_THE TASK_. Check every line of the material for the word "computer". Copy those that have it.
=== SUPPLIED DATA ===
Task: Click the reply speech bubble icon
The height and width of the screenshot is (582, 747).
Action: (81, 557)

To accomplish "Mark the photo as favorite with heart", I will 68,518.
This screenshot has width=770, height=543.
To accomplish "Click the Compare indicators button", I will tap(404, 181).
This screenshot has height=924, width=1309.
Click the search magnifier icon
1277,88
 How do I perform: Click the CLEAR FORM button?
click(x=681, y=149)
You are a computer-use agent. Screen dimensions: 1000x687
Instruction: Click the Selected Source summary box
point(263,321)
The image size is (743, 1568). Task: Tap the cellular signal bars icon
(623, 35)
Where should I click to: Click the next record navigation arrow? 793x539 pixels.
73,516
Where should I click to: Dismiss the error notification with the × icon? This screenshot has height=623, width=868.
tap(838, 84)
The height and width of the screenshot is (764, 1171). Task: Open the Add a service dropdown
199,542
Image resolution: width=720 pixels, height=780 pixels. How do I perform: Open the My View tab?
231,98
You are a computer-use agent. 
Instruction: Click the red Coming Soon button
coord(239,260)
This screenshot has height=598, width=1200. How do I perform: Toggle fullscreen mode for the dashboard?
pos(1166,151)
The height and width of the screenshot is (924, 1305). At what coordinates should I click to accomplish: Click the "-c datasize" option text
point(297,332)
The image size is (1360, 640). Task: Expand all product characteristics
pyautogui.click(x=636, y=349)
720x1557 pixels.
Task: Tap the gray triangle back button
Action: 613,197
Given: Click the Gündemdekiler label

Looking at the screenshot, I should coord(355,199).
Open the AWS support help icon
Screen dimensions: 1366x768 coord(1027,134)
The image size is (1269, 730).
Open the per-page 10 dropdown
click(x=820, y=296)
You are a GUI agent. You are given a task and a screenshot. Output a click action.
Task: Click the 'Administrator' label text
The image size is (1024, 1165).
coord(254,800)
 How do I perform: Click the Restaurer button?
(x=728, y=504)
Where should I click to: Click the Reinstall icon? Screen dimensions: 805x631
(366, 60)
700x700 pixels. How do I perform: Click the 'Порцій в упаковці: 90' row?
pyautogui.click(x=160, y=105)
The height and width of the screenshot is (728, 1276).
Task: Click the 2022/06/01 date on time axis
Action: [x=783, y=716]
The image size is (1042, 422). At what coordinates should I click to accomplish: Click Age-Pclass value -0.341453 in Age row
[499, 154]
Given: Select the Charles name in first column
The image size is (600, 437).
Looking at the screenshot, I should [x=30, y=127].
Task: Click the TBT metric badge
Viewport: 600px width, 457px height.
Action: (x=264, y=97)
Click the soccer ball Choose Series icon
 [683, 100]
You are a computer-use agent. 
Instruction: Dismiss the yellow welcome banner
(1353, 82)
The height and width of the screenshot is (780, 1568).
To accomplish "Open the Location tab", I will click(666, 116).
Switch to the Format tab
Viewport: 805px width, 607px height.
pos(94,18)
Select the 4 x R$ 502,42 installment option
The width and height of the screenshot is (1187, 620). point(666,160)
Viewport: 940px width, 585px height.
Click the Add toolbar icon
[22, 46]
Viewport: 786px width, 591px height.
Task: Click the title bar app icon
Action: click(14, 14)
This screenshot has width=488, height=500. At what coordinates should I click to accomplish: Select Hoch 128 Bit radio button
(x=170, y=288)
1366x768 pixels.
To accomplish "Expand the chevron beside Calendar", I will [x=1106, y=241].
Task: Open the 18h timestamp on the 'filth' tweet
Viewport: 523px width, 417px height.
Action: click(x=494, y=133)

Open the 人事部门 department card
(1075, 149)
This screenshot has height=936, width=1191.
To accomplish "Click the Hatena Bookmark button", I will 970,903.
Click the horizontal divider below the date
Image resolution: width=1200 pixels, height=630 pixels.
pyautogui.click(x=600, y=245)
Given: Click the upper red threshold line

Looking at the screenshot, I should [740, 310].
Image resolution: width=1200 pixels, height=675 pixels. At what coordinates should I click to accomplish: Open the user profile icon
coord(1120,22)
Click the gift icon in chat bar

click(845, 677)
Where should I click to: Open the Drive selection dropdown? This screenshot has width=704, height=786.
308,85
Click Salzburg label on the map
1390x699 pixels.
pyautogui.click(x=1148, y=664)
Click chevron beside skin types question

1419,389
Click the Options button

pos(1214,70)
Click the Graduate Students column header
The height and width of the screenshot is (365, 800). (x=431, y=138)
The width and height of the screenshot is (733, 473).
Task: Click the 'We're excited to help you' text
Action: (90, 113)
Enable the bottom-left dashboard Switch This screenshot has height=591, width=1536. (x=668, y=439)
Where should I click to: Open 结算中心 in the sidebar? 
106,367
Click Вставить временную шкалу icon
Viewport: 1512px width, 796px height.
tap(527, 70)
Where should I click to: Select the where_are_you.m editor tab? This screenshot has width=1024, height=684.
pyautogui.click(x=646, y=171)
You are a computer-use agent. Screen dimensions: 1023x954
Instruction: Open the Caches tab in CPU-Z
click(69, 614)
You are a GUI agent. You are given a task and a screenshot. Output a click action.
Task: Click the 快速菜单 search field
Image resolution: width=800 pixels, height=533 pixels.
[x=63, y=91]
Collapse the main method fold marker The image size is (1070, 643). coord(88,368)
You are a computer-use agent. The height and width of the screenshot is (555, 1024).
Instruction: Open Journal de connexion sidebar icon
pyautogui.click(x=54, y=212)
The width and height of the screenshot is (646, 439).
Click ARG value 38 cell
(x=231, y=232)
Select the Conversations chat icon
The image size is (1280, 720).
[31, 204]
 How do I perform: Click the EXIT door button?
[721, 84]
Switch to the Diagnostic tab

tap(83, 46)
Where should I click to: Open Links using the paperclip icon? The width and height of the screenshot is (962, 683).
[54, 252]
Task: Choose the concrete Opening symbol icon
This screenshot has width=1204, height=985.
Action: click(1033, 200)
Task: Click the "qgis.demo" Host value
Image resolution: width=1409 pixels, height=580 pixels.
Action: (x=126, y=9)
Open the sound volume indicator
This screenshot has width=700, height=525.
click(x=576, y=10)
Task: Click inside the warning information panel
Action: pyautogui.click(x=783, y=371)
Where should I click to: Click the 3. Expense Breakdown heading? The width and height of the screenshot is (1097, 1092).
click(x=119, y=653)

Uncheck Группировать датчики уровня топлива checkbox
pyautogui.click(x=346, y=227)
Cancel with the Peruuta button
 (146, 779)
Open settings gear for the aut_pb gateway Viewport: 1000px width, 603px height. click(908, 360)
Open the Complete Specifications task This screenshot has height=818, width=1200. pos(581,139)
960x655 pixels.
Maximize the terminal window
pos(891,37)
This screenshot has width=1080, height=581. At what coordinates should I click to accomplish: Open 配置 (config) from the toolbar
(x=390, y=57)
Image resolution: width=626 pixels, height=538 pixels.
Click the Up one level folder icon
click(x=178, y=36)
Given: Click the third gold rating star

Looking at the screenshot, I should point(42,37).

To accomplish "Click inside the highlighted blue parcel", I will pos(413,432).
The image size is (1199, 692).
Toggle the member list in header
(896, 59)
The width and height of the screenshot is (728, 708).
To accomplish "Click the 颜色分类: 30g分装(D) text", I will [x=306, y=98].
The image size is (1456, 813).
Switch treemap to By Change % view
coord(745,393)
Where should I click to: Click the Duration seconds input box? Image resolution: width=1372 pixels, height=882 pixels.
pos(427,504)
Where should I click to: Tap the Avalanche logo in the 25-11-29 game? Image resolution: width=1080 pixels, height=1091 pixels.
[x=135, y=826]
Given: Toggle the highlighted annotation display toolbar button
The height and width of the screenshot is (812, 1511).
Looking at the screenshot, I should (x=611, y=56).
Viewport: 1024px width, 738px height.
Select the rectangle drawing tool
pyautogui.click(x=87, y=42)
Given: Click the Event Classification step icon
===
_EXERCISE SOLUTION_.
You are a computer-use agent. Screen dimensions: 1000x687
You are a computer-use agent. 
You are a computer-use agent. 
You are a computer-use agent. Screen dimensions: 1023x954
You are a computer-use agent. The height and width of the screenshot is (555, 1024).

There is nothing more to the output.